A journalist at News Corp.’s News of the World told Andy Coulson, the tabloid’s editor, to halt payments of 2,000 pounds ($3,200) a week to an investigator who was employed to intercept voice-mail messages for stories.
Ian Edmondson, the 44-year-old former news editor of the U.K. tabloid, told Coulson and Managing Editor Stuart Kuttner in a 2005 e-mail that the payments to Glenn Mulcaire “had to stop,” Sallie Bennett-Jenkins, Edmondson’s lawyer, told a London court today.
Coulson, 45, Kuttner and Edmondson are among eight people on trial in London related to wrongdoing at News Corp. tabloids. News Corp. Chairman Rupert Murdoch closed the News of the World in 2011 in an attempt to contain a scandal over revelations that the tabloid had hacked the phone of a missing teenager.
“The 2,000 pounds a week payments to Greg’s investigations man has to stop,” Edmondson said in the e-mail referring to Greg Miskiw, a News of the World colleague who has pleaded guilty to conspiring to hack phones. “I have spoken about this a million times and I do not think I need to say any more.”
Mulcaire has also pleaded guilty to conspiring to hack phones, including that of Milly Dowler, causing the scandal that led to the closure of the News of the World.
The private investigator used to call into the News of the World news desk and called himself Mr. Lemon or Mr. Strawberry, Bennett-Jenkins said. Journalists at the tabloid would joke about this “Walter Mitty character,” she said.
Rebekah Brooks, another former News of the World editor who later became head of News Corp. (NWS)’s U.K. unit, is also on trial in the case. Prosecutors allege journalists at the Sunday tabloid and the daily Sun newspaper hacked phones and paid bribes to public officials for stories.

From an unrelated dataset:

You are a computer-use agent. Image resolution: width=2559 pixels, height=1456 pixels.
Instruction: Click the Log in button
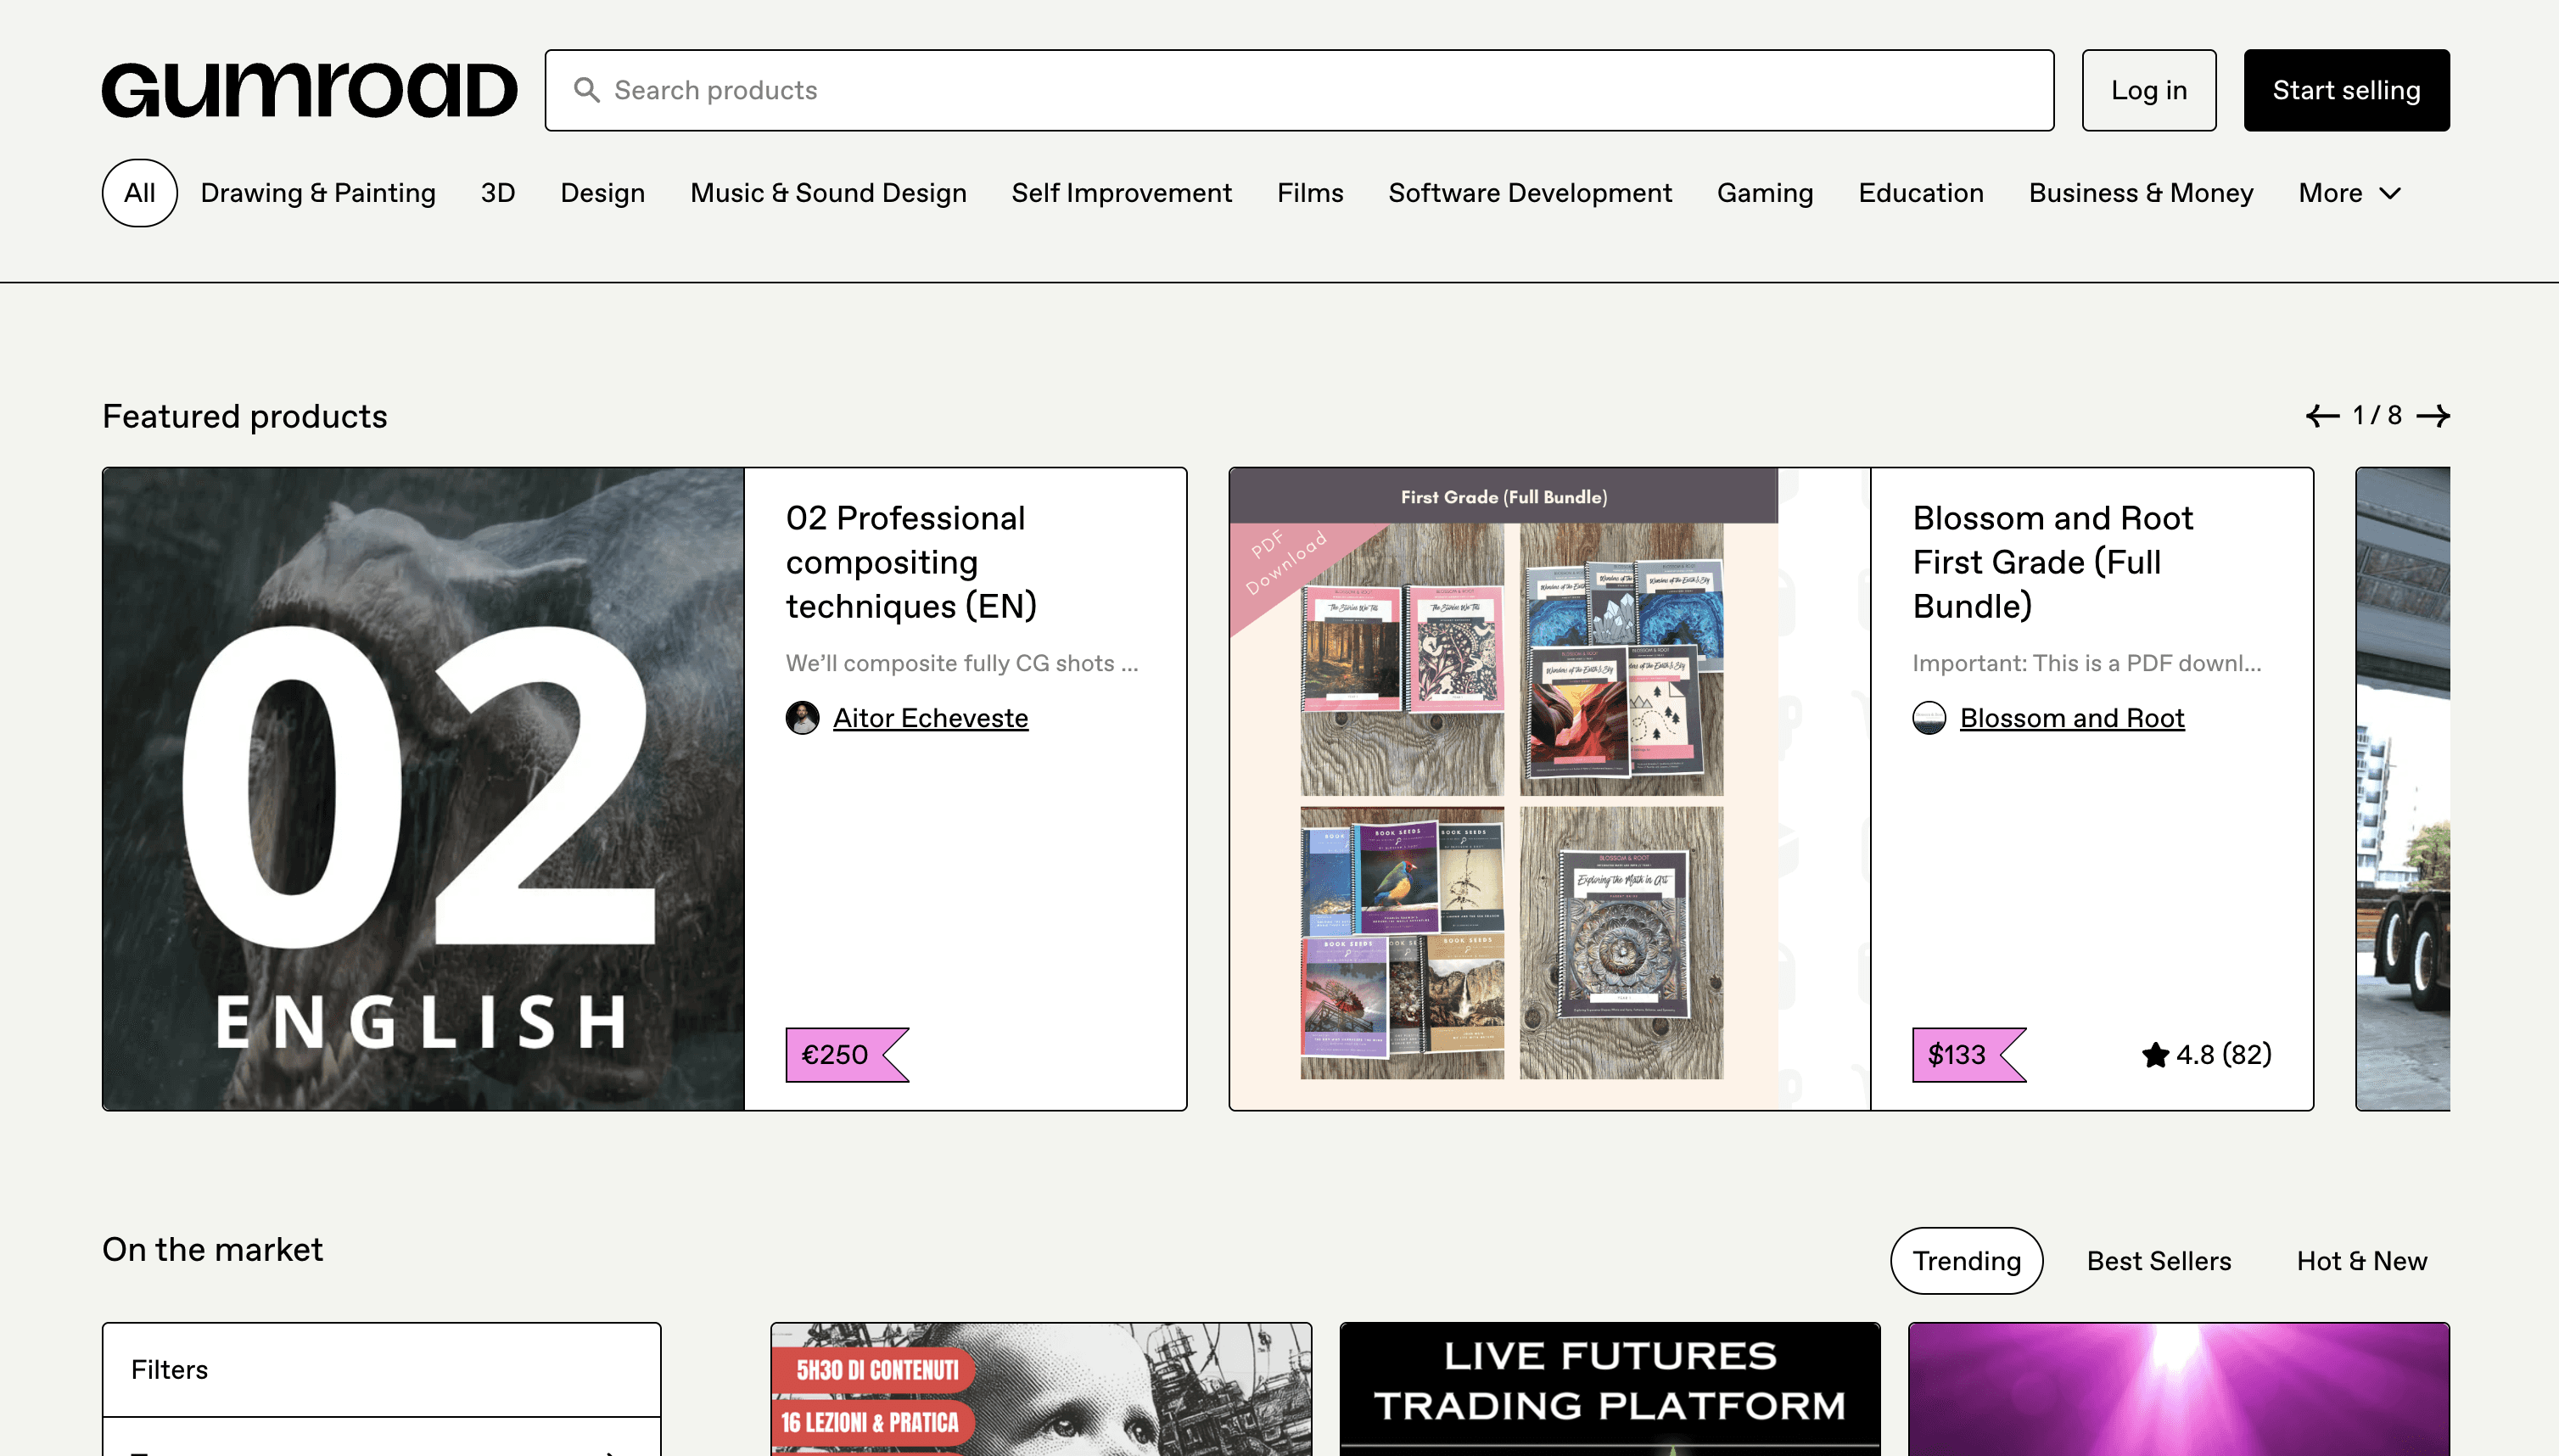(2148, 90)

Brooks, 45, is also charged with conspiring to destroy evidence in July 2011 when the furor over phone hacking was at its apex. Brooks’s husband, her former assistant Cheryl Carter, and the U.K. unit’s former head of security, Mark Hanna, also face charges of conspiring to pervert the course of justice.
Another journalist, Clive Goodman, is charged with conspiring to commit misconduct in a public office while he was the royal reporter at the News of the World.